WSJ - Big Slide in 401(k)s Spurs Calls for Change: "About 50 million Americans have 401(k) plans, which have $2.5 trillion in total assets, estimates the Employee Benefit Research Institute in Washington. In the 12 months following the stock market's peak in October 2007, more than $1 trillion worth of stock value held in 401(k)s and other "defined-contribution" plans was wiped out, according to the Boston College research center. If individual retirement accounts, which consist largely of money rolled over from 401(k)s, are taken into account, about $2 trillion of stock value evaporated."
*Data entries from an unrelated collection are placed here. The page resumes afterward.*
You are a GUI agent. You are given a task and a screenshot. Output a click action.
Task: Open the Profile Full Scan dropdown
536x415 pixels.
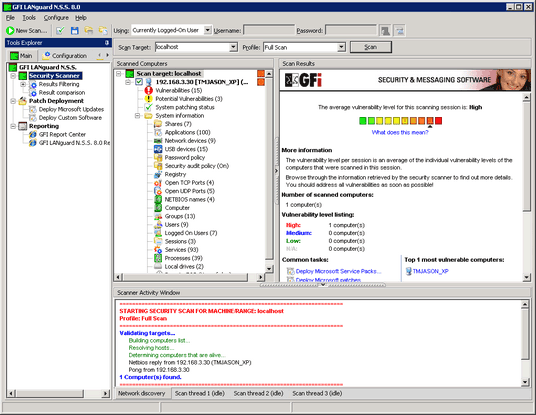click(x=341, y=47)
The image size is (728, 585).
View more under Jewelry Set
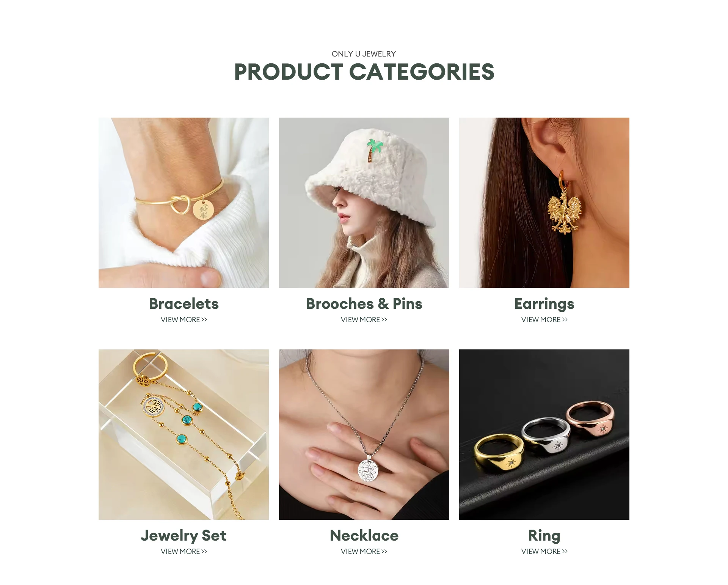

Center for Retirement Research, Boston College
- Are Retirement Savings Too Exposed to Market Risk? by Alicia H. Munnell and Dan Muldoon, October 2008, Number 8-16
- The Financial Crisis and Private Defined Benefit Plans by Alicia H. Munnell, Jean-Pierre Aubry, and Dan Muldoon: "Between October 9, 2007 and October 9, 2008, the value of equities in retirement plans dropped by about $4 trillion, with the decline divided equally between defined benefit and 401(k)/Individual Retirement Accounts (IRAs). The decline in the defined benefit arena was in turn divided equally between private sector plans and those sponsored by state and local governments. This brief explores what a loss of roughly $1 trillion of private sector defined benefit equities means for the individual participants and for the firms that sponsor those plans."